== Problem statement ==
Tally the lines in the records below that contain the word "Open", and reply with that number alone.

== Supplied data ==

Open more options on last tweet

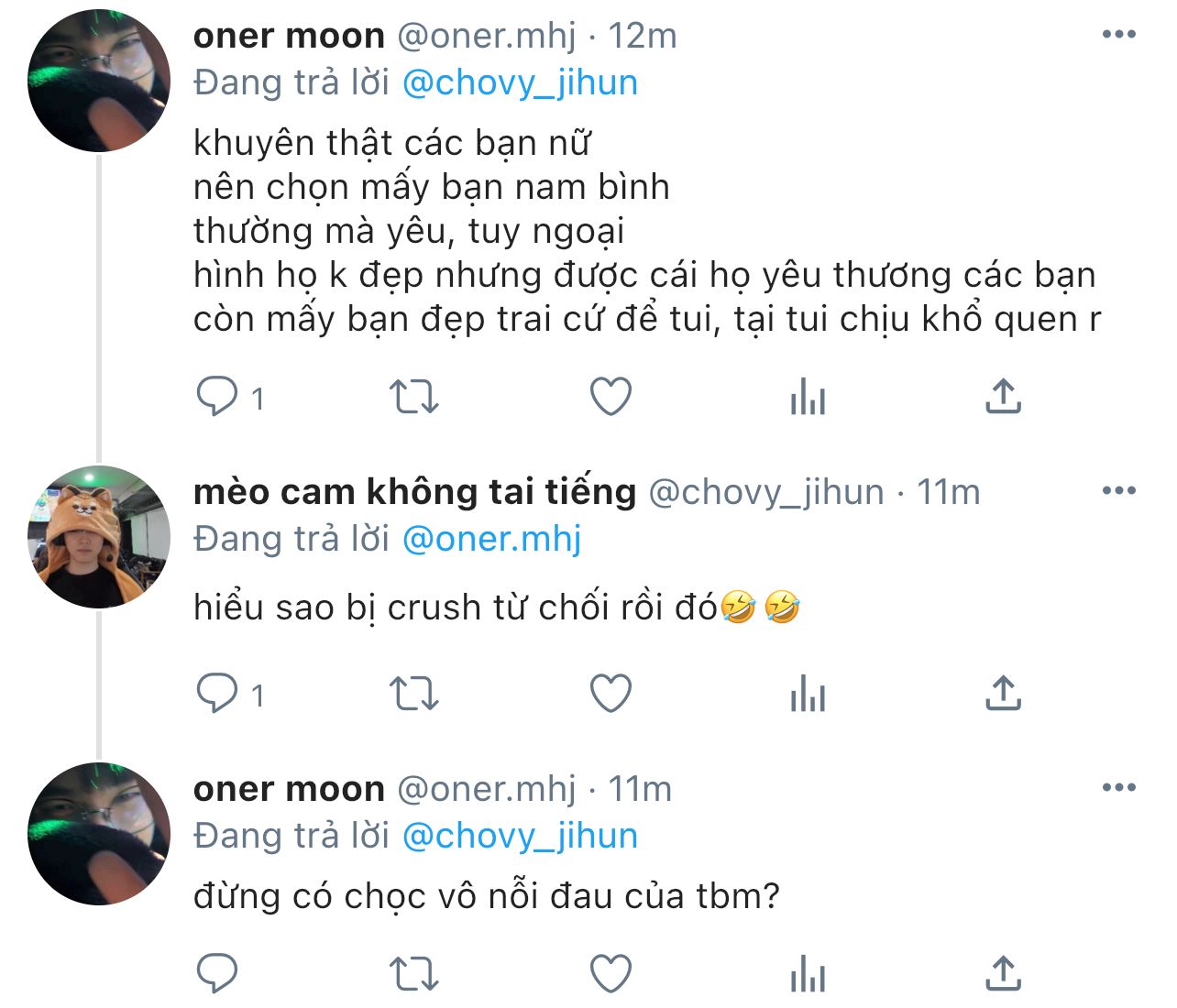pos(1118,788)
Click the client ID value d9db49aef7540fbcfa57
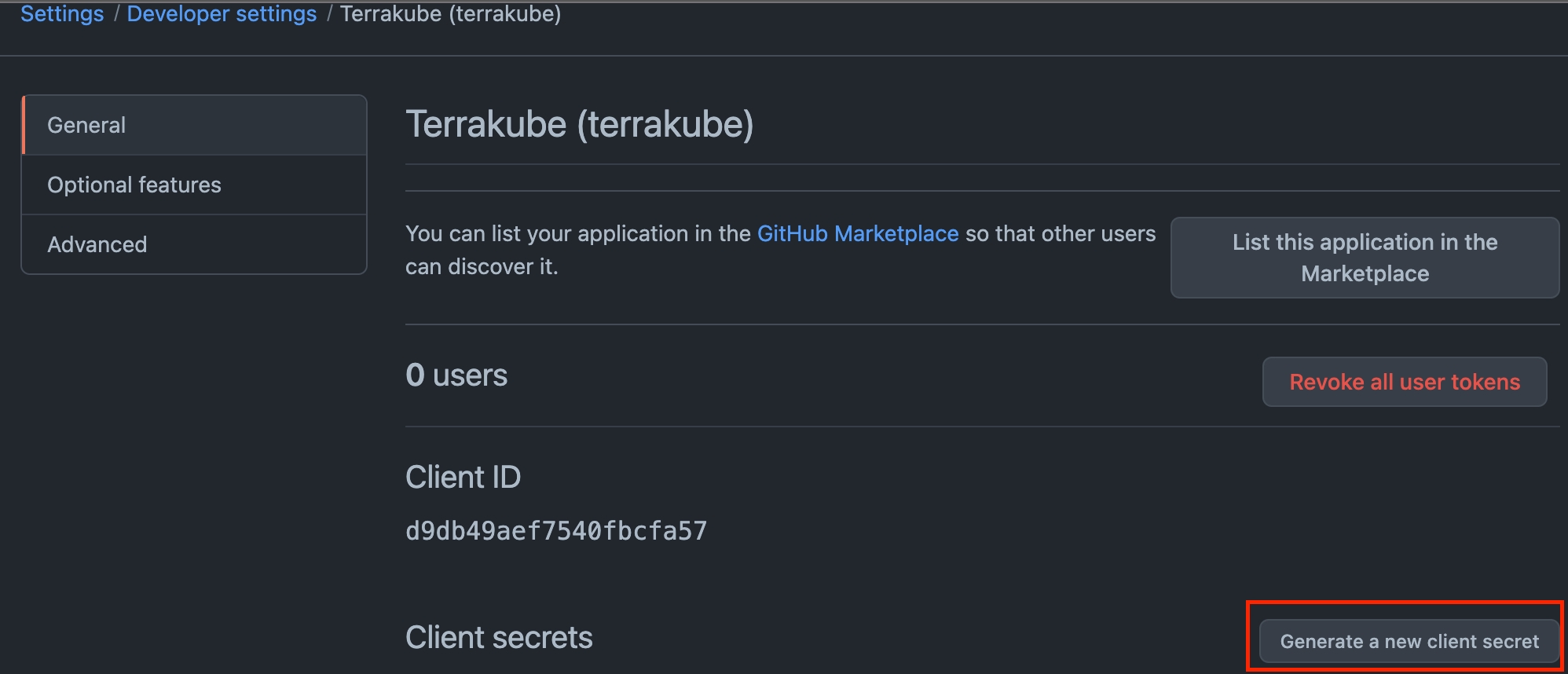The height and width of the screenshot is (674, 1568). coord(556,531)
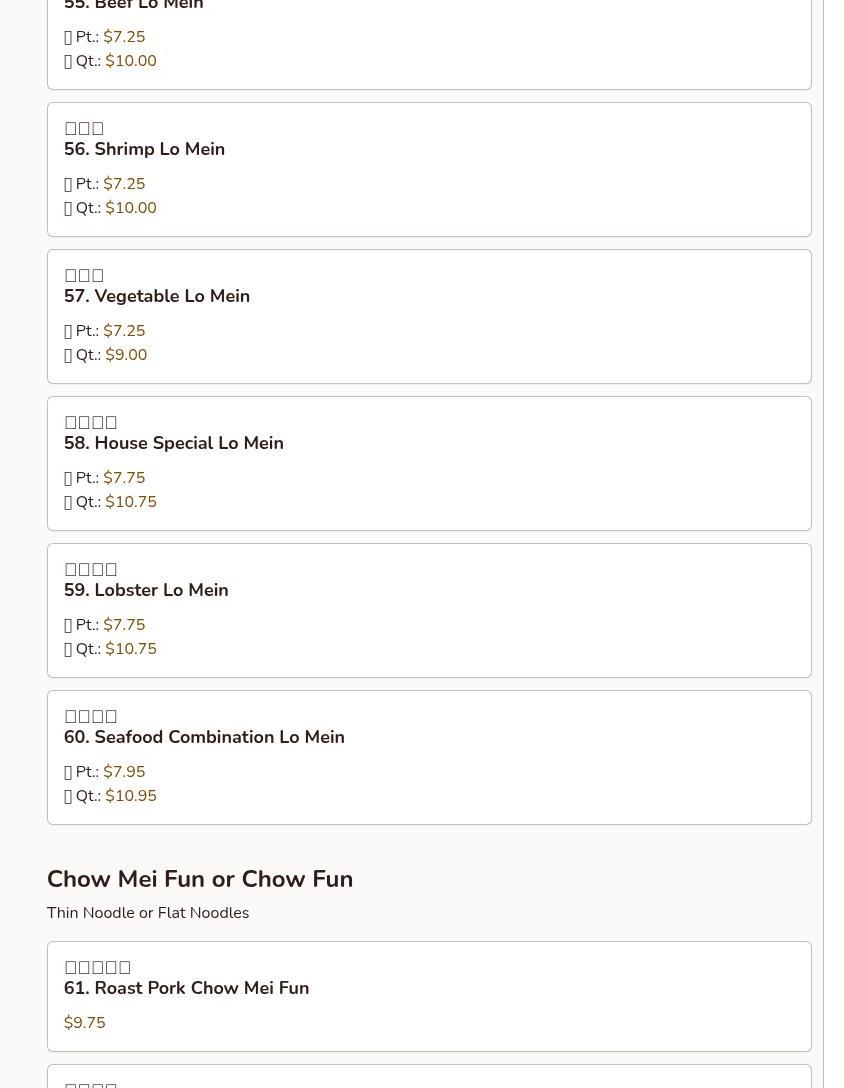Click the Thin Noodle or Flat Noodles subtitle

point(148,913)
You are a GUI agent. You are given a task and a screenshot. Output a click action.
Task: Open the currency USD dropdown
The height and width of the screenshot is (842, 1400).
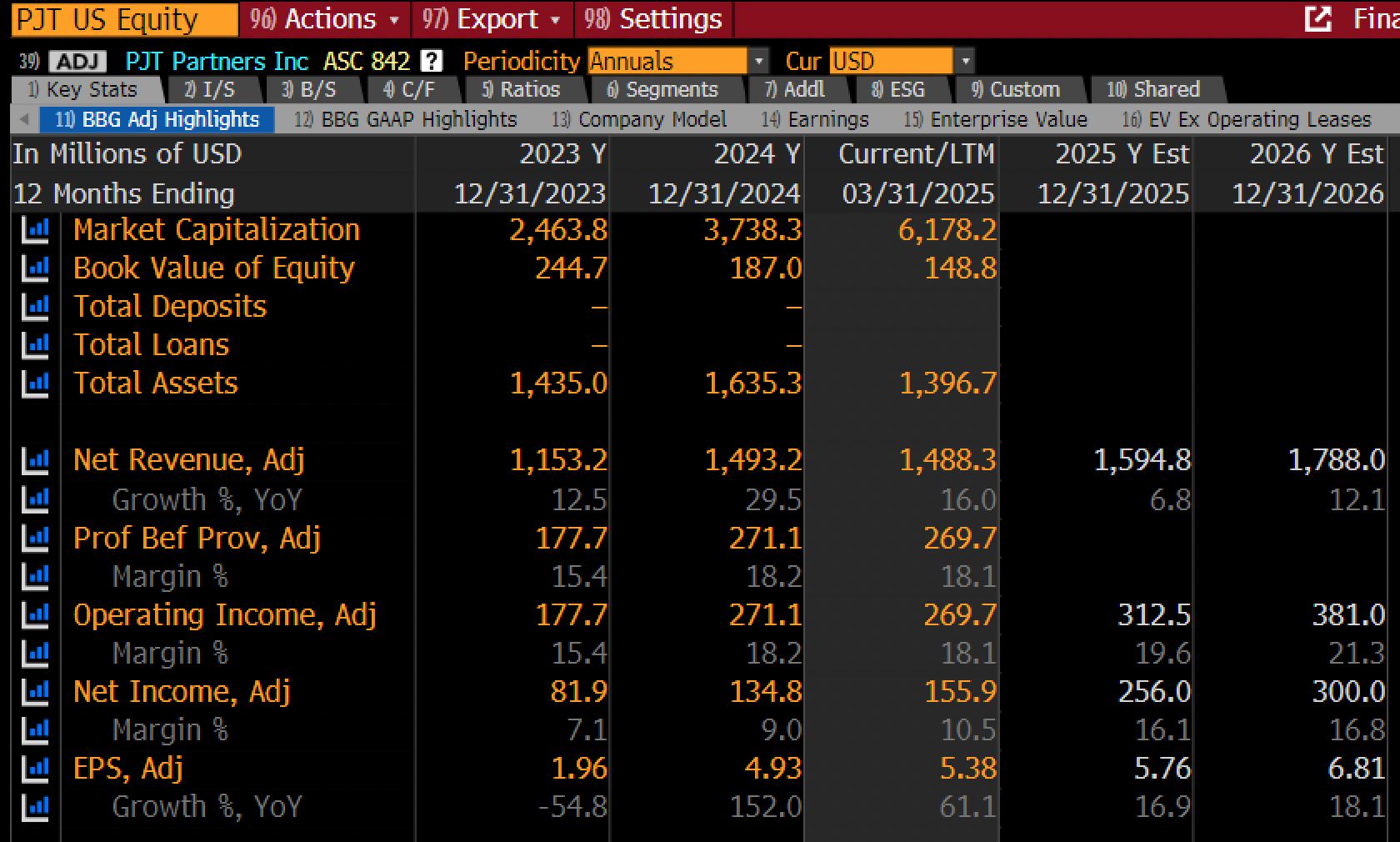click(x=902, y=61)
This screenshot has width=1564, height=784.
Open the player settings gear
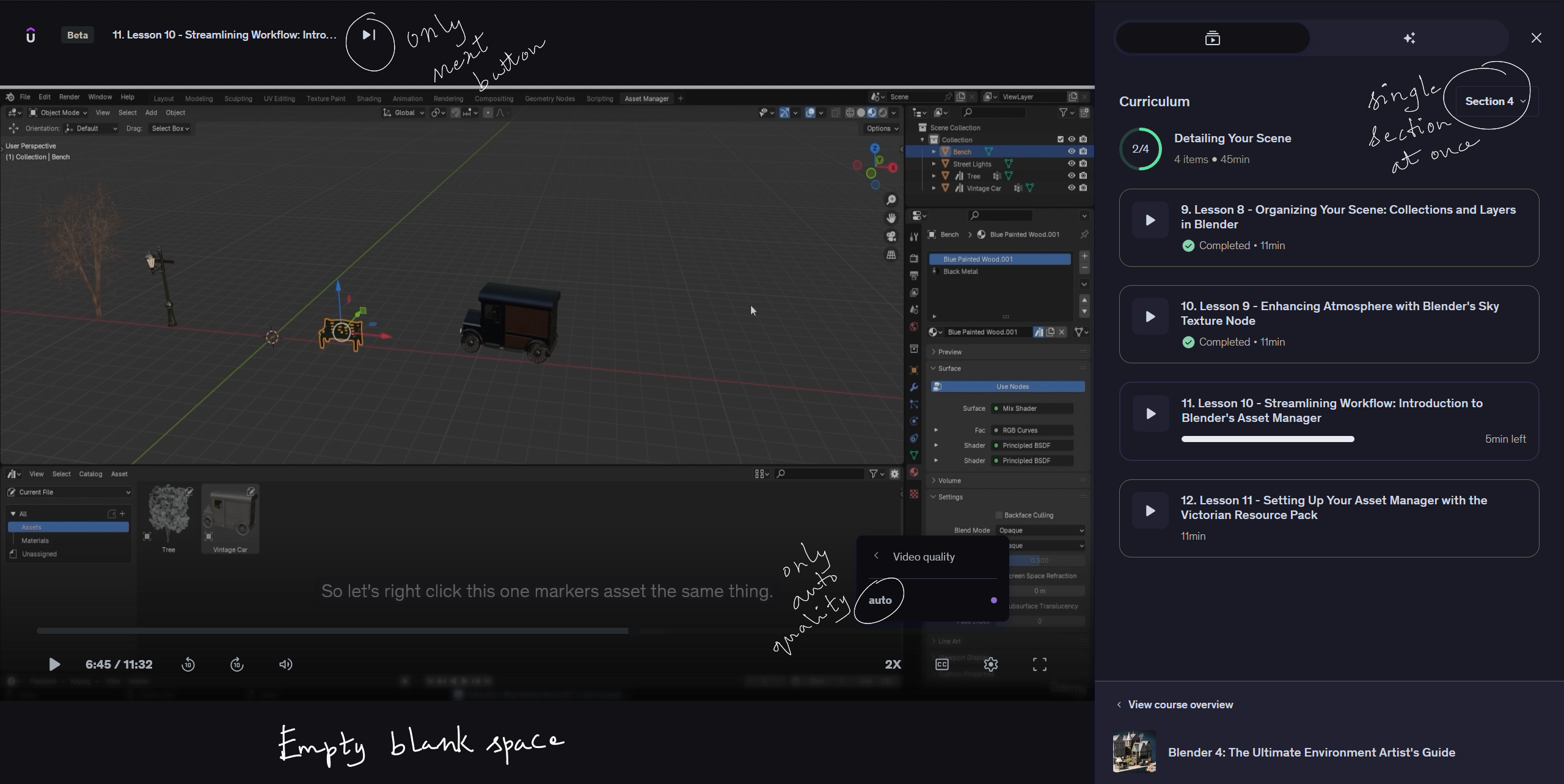tap(991, 664)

== Output for this task ==
3